Instructions:
[1] Decide whether each statement below agrees with the report on U.S.–Israel relations, answering yes or no and quoting the exact words of the report that settle it: (a) the Israeli announcement concerned 1600 housing units on occupied Palestinian territory; (b) Mark Perry reports for the New York Times; (c) Perry names the NRA as the most powerful lobby in America.
[2] Continue the report on U.S.–Israel relations from its final sentence.

Source document:
>>>

RAMALLAH, Mar. 15 (JMCC) - Columnist Glenn Greenwald examines the relationship between the US and Israel
in the context of the current row over the Israeli announcement of 1600 housing units to be built on occupied Palestinian territory
in East Jerusalem
. Greenwald points out that proponents of Israeli inside the US are shaping US foreign policy around Israel's interests, possibly to the detriment of the United States.
The rather extraordinary dust-up between the U.S. and Israel has, among other benefits, shined a light on two of the most taboo yet self-evidently true propositions: (1) our joined-at-the-hip relationship with Israel is a significant cause of anti-American sentiment in the Muslim world, fuels attacks on Americans, and entails a very high price for the U.S. on multiple levels; and (2) many American neoconservatives have their political beliefs shaped by allegiance to Israel.
As for the first: not only did Joe Biden tell Prime Minister Netanyahu
that Israel's actions are endangering U.S. troops in the region, but -- more important -- as Foreign Policy's Mark Perry reports, both Adm. Mike Mullen and Gen. David Petraeus within the last couple of months stressed the same causal connection to Obama officials: Israel's intransigence could cost American lives. It's rather difficult to maintain the fiction that only fringe Israel-haters see the connection between our support for Israel and Muslim hatred toward the U.S. when two of America's most respected military officials (responsible for U.S. troops in the region) are making that case explicitly. Moreover, the Mullen/Petraeus alarm is almost certainly what accounts for the Obama administration's sudden (and commendable) willingness to so publicly oppose Israel. As Perry says: There are important and powerful lobbies in America: the NRA, the American Medical Association, the lawyers -- and the Israeli lobby. But no lobby is as important, or as powerful, as the U.S. military.

<<<

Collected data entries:
>>>

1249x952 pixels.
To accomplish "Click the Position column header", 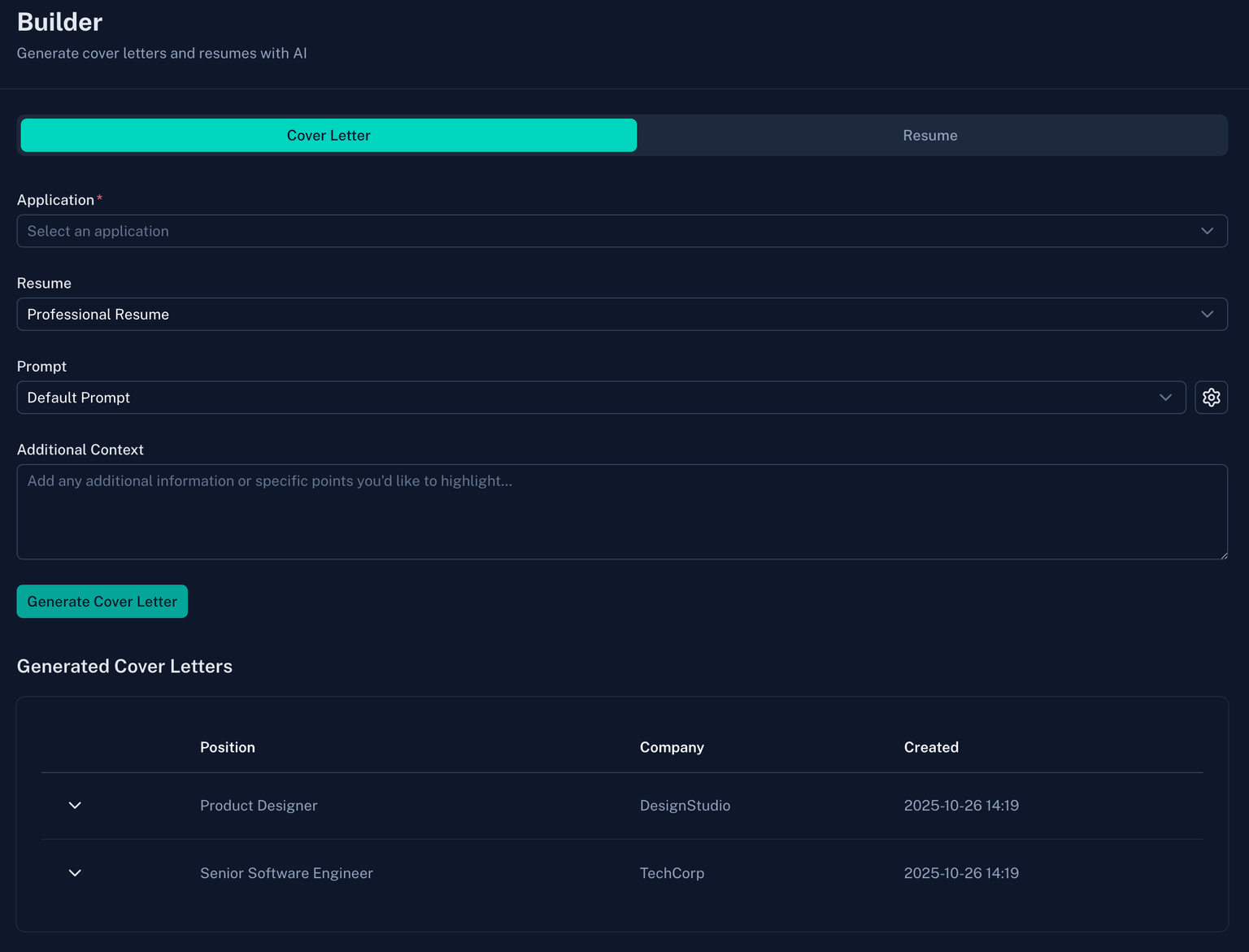I will click(x=228, y=747).
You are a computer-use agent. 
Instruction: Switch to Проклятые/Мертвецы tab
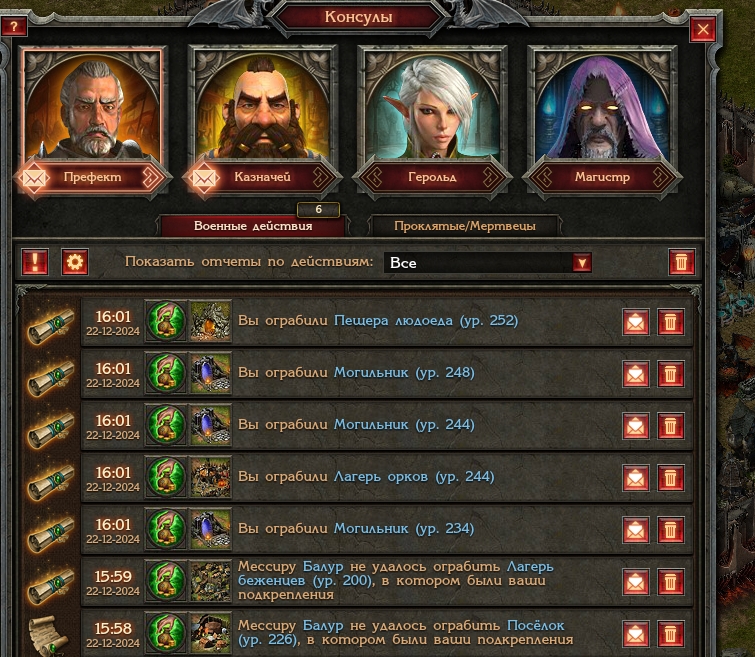click(465, 225)
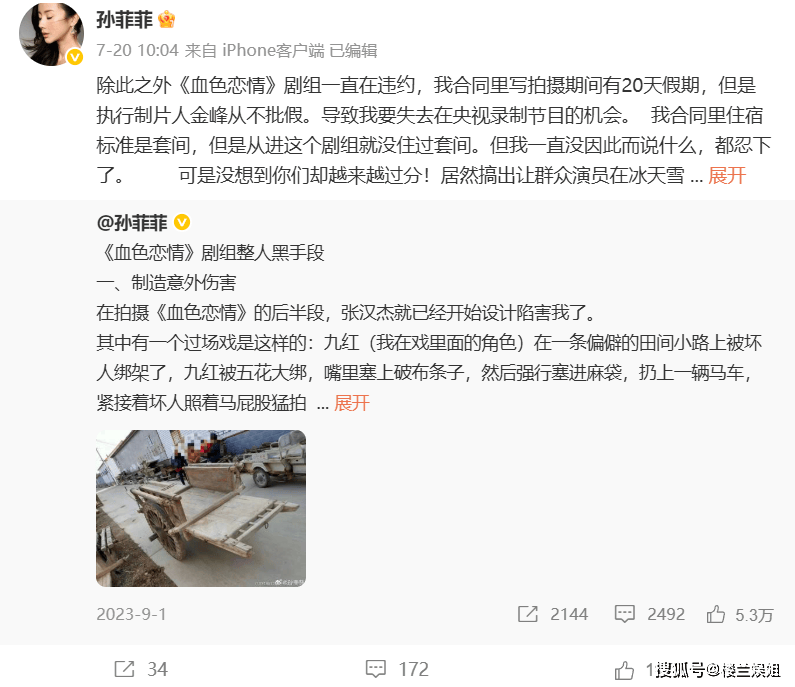Click the iPhone客户端 source label

(x=273, y=50)
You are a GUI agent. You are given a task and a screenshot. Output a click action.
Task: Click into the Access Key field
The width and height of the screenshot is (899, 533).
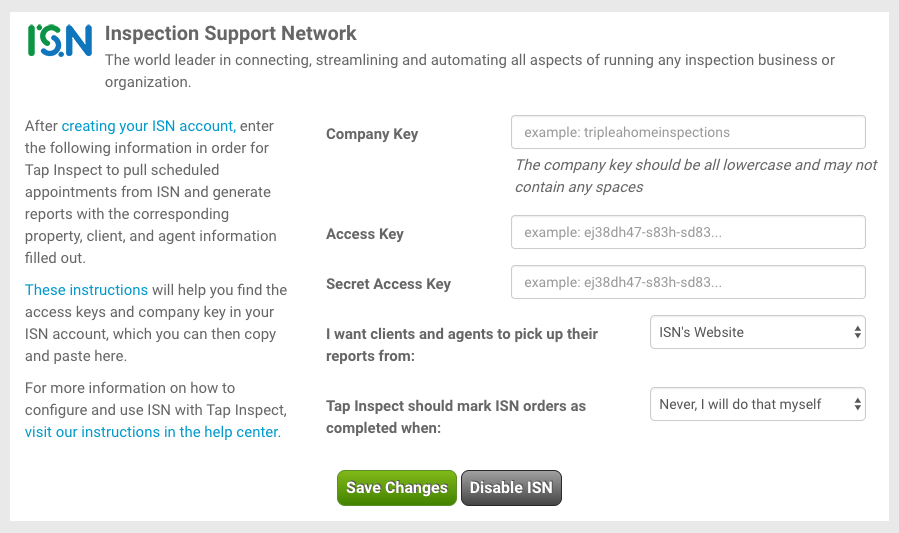pos(688,232)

<<<

Task results:
[1]
(a) Yes: "the Israeli announcement of 1600 housing units to be built on occupied Palestinian territory"
(b) No: "as Foreign Policy's Mark Perry reports"
(c) No: "But no lobby is as important, or as powerful, as the U.S. military."

[2]
As for the second point: I've previously noted the glaring contradiction among neoconservatives, whereby they simultaneously (a) tell American Jewish voters to vote Republican because (they claim) the GOP is better for Israel and (b) insist that it's anti-Semitic to point out that some are guided by their allegiance to Israel when forming their political beliefs about U.S. policy. Obviously, anyone who does (a) is, by logical necessity, endorsing the very premise in (b) which they want (when it suits them) to label anti-Semitic. Neoconservatives constantly make political appeals to Jewish voters expressly grounded in the premise that American Jews are guided by allegiance to Israel (vote Republican because it's better for Israel), yet then scream anti-Semite at anyone who points this out. When faced with this glaring contradiction, their typical response -- as illustratively voiced by Commentary's Jennifer Rubin, after she argued in a 2008 Jerusalem Post column that American Jews should vote against Obama because he'd be bad for Israel -- is to deny that that the interests of the U.S. and Israel are antithetical and insist that support for Israel in no way requires sacrificing one’s concerns for America’s interests. In other words: to advocate for Israel is to advocate for the U.S. because their interests are wholly indistinguishable, even synonymous.